I read what I wrote and I have to smile, remembering how precocious Leah was. (When is it you stop being precocious, anyway? Safe to say she wouldn’t be described that way now, almost 30 years later). But, she was always attuned to her feelings and could put words to them, even as a two-year old!

I would take issue with at least one of my observations. I’m not sure that children who fall behind get more attention. As I watched my kids go through school, I think it is more accurate to say that children at either ends of the spectrum, those that are most capable and those that are truly behind get more attention, and the ones in the middle most often get overlooked. But, maybe you can’t make generalizations about any of that.

My fear that things would change as Leah got to adolescence were well founded. Things did change. Perhaps as much because Leah, like most girls, became much more focused on her peer group when she got to middle school. The approval and acceptance of friends became more important than the judgment of teachers. She still wanted to do well in school, but negotiating her social interactions absorbed most of her attention. Those relationships were much more fraught and complicated than her communication with Mrs. Brennan. Her self-confidence definitely took a hit in those middle school years. If only things could have remained so straight-forward!

Things may have gotten more complicated, but like her mother, Leah retains her voice. Like me, in settings where opinions are solicited or being shared, she is not shy. Her father and husband, among others, can attest to her strong-mindedness.

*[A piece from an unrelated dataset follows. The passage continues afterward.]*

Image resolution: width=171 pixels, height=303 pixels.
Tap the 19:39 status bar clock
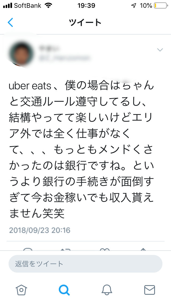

I do think some progress has been made for girls, especially compared to my mom’s and my generation. I believe girls have taken incremental steps toward expecting to be heard and respected in different settings – school and the workplace particularly. We haven’t arrived at equality, obviously, and there is work to be done in improving the lot of both men and women, but I believe things are better for my daughter and granddaughters. I hope they will continue to take steps forward.